La disponibilité et les prix bas ne sont pas garantis dans le commerce international. Les États-Unis ont créé un système qui était en théorie bénéfique mais en réalité vulnérable aux événements internes dans les pays exportateurs. Cependant, accompagné d’accélérer les déséquilibres financiers, le système est devenu obsolète. Il n’est donc pas surprenant que à mesure que la menace russe se compose, les États-Unis modifient ses stratégies, y compris sur le commerce.
Nous passons d’un processus d’impératifs généré par les réalités géopolitiques à l’ingénierie d’une nouvelle réalité. Les questions financières font partie du processus économique, tout comme les questions militaires font partie du processus géographique, et les deux font partie de la géopolitique. La récente augmentation des tarifs fait partie de la réingénierie du système financier. Alors que la large analyse géopolitique a une élégance déconcertante, l’ingénierie a une réalité plus détaillée. Considérez une rivière et l’ingénierie d’un pont dessus. Le cours de la rivière est prévisible. L’ingénierie est plus complexe et sensible à l’erreur. Lorsque nous examinons les actions récentes du président Donald Trump, la rivière doit être traversée, mais la construction d’un pont est complexe et incertaine – et vulnérable à l’erreur. Ainsi, un plan pour redéfinir le système doit être conçu, bien que le résultat des actions initiales de Trump soit incertain, même si leur intention semble claire.

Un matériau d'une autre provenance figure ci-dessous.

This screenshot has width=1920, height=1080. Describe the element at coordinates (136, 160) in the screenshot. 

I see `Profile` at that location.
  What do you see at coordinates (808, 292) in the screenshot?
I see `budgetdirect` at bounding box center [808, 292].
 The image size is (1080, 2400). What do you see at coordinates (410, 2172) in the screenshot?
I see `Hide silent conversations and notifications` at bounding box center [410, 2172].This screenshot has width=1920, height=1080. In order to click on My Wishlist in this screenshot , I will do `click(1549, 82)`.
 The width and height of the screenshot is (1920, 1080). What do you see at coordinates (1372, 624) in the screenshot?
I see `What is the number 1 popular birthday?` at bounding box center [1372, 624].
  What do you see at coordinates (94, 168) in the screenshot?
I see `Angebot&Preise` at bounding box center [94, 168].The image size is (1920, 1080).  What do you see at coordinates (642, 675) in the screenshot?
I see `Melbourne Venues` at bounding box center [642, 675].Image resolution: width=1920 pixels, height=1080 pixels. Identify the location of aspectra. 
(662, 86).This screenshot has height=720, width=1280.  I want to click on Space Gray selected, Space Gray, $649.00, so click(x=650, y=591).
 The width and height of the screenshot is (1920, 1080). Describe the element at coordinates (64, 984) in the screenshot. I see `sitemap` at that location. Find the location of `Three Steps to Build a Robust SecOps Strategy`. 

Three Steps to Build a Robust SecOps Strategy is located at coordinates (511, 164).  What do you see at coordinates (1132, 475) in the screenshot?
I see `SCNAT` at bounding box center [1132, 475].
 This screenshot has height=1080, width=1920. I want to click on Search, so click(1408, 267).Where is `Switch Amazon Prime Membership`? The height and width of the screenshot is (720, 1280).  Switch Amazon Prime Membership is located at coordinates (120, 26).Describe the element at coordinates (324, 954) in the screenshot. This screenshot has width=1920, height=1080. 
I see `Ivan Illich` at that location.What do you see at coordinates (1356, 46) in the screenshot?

Son intention est de choquer le système, et je suppose d’ouvrir la porte à une ingénierie plus précise, bien que cela doit être démontré dans l’histoire, puis soit codifié comme le système précédent ou rapidement rejeté comme une défaillance économique. Il y a de nombreux intérêts économiques dans les secteurs de l’économie américaine où les avantages immédiats l’emportent sur les risques à long terme, ainsi que dans les secteurs où la réalité financière a déjà eu un grand impact. Trump essaie clairement de faire autant que possible dans ses 100 premiers jours – avant la fin de la période de lune de miel. Avec environ 20 jours à jouer, et avec les démocrates qui se remettent du choc de la défaite et des républicains incertains mais toujours loyaux, Trump peut conclure que la planification à long terme et le bâtiment de la coalition sont impossibles. Mais comme les autres présidents avant lui l’ont fait, il agit rapidement et radicalement, espérant réviser plus tard au besoin. Il s’agit d’une affaire d’ingénierie, agissant à une vitesse inattendue d’une manière apparemment incohérente, se restructurant lorsqu’elle est forcée de se retirer par une forte opposition à l’échelle nationale et internationale, mais ayant établi le principe stratégique des négociations qui conduiront le résultat.
L’impératif est d’aller au-delà du système commercial que la faiblesse de la Russie rendait obsolète. Ce comportement n’est pas sans précédent et il n’a pas été évoqué à partir de l’air mince. Mais l’ingénierie est l’endroit où vit l’incertitude. Le monde non ancré essaie de trouver une nouvelle ancre.